The Wittelsberger waiting (also: Wittelsberger jump) in the Ebsdorfergrund district Wittelsberg (district Marburg-Biedenkopf, Hesse) is a medieval farm, which was built in 1431 by Landgrave Ludwig I to monitor the traffic on the Langen Hesse. It is the most well-known and best-preserved part of a Landwehr, which was to secure Hesse against the Catholic Kurmainz, and was an outpost of the Frauenberg Castle.
In the immediate southern neighborhood to the waiting room is the Protestant parish church, built in 1844 in the style of classicism, to the west, next to the control room and the church, is the cemetery.
The Wittelsberger Warte stands on a 257.8 m high [...] small basalt crest, which towers over the immediately adjacent settlement area of Wittelsberg by a maximum of 40 m [2], on the southeastern edge of the Amöneburg Basin. The center of the village is only 300 meters to the east.
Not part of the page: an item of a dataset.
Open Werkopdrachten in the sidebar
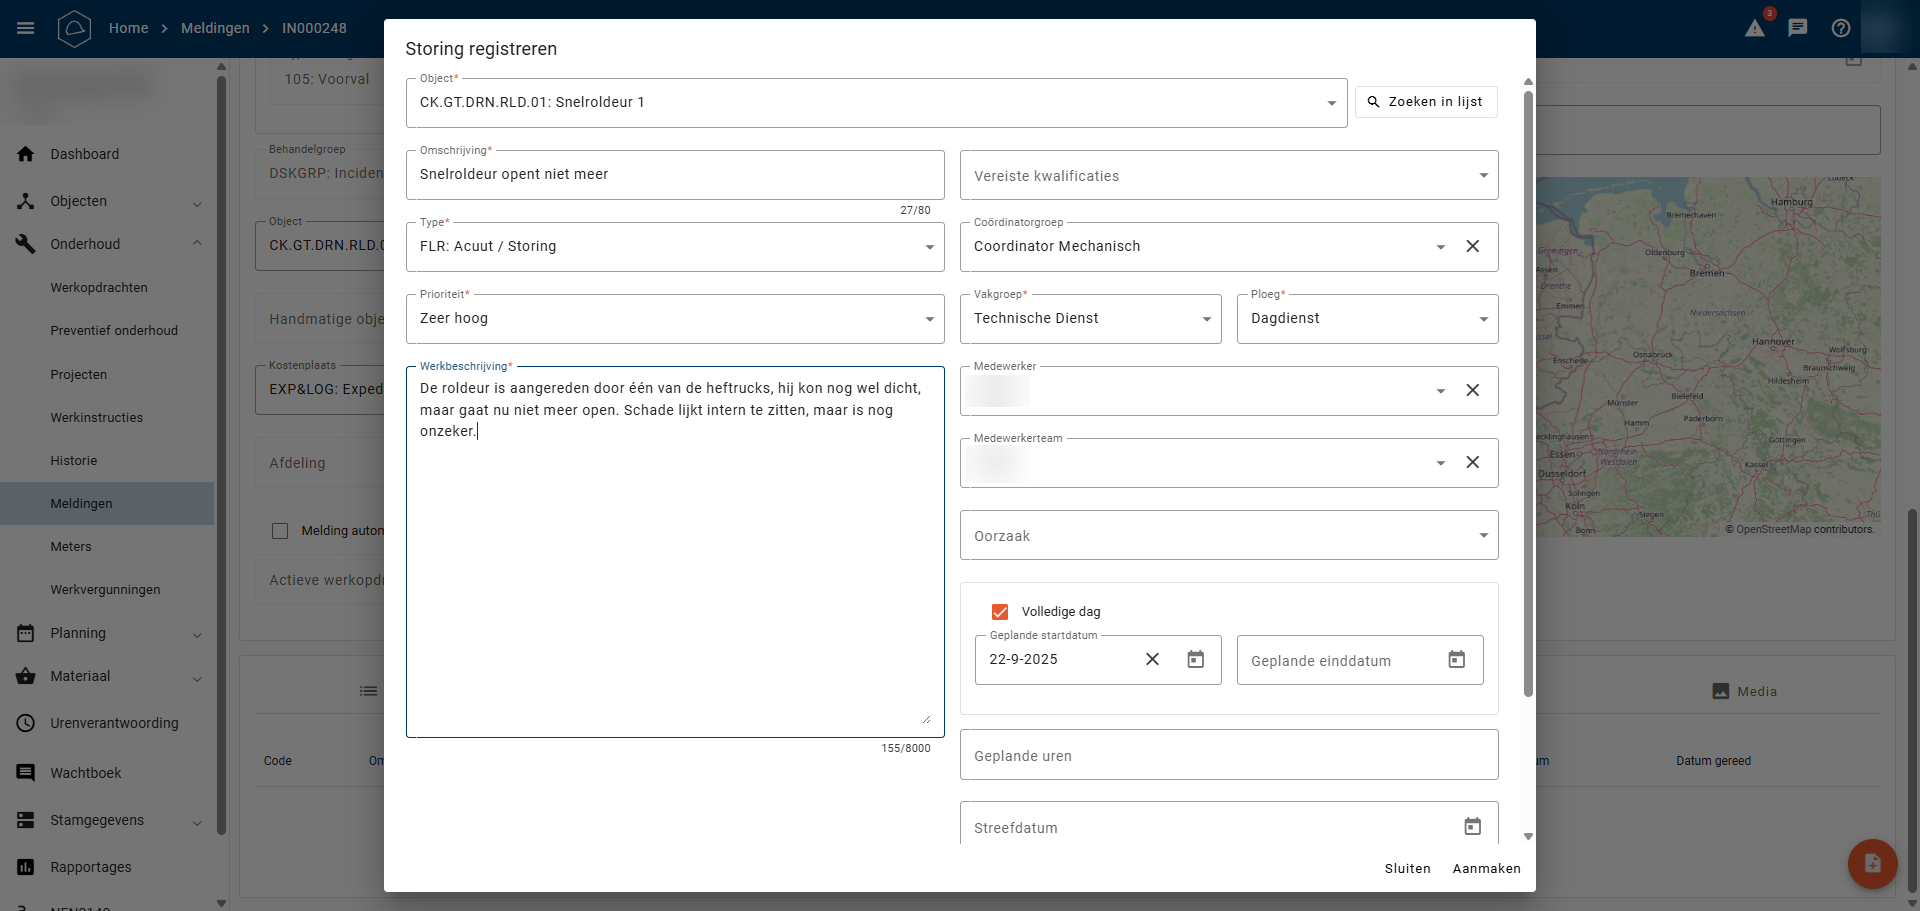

The Landwehr, whose component was the Wittelsberger Warte was in the northeast to Roßdorf and in the southwest to Heskem, where once each waiting also stop.
The control room is a round tower surrounded by a wall-ditch system with vertical loopholes for the use of crossbows and handguns. The entrance was raised and could only be reached by ladders. Probably a palisade rose on the wall.
Today, a pergola from Hainbuchen leads from the village to the Wartturm and the church. The tower can not be entered, but also offers from its foot a good view over the Amöneburger basin, u. a. to Frauenberg and Amöneburg.